USA Network’s In Plain Sight follows the adventures of Marshall Mary Shannon (played by Mary McCormack), who works in the Witness Security Program (“WitSec”) in Albuquerque with her partner, Marshall Mann. In addition dealing with people she’s protecting from those who want them dead, she has to contend with her dysfunctional mother and sister, and a very patient boyfriend, none of whom know what she really does in the Marshall’s service. The show is a dramedy, with emphasis on the drama.

The show was “on the bubble” for renewal after its first season, but it’s now in its third and seems to have found a steady audience. This is good, because the writing, stories, and acting are all top notch. Highly recommended. The next is…

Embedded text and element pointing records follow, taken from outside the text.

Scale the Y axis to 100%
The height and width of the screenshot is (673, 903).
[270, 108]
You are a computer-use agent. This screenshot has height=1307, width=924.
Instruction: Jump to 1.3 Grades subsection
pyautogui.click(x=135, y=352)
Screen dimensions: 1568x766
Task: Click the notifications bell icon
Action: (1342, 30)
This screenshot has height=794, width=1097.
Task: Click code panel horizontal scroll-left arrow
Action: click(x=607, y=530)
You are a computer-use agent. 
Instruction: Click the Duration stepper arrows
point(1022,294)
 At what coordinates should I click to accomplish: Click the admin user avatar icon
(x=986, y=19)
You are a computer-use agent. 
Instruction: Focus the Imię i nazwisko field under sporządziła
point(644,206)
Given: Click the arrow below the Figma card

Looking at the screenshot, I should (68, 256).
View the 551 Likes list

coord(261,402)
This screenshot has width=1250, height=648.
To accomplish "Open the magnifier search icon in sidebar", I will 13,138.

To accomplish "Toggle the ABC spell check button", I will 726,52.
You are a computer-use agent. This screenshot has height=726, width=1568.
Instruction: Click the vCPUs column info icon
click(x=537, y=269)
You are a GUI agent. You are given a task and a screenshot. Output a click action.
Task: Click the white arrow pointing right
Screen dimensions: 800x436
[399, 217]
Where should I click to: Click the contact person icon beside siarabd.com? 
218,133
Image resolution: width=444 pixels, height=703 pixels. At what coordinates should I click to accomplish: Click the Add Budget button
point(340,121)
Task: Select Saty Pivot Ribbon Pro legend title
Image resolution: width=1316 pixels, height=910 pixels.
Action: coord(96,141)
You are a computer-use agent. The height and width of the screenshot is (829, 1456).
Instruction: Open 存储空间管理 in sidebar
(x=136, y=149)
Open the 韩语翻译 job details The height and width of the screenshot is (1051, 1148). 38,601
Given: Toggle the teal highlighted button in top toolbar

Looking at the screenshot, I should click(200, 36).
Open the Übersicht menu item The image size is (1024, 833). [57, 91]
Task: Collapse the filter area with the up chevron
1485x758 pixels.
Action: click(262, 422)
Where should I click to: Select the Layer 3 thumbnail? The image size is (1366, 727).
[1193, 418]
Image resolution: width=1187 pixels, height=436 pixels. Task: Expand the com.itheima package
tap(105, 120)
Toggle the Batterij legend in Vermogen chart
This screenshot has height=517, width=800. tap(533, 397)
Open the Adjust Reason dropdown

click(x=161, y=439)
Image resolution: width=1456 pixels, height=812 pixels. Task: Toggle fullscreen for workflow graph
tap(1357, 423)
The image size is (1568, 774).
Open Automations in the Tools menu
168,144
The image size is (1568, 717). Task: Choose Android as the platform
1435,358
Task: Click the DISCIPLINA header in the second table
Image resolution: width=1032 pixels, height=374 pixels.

…Southland. This is a very gritty drama about the detectives and officers of the Los Angeles Police Department. Each episodes has multiple stories, usually 2-3, which sometimes, but not always, intersect. The writing and acting are both superb, and episodes sugarcoat little of what cops go through each day. Originally on NBC, it was canceled for weak ratings, which I can understand; I don’t think this is a show for a general network audience.  TNT picked it up for its second season. I hope it is renewed, for it’s a truly good, even compelling show. So far, however, word is that it’s on the bubble at TNT, too. Fingers crossed that it survives. Great TV like this should.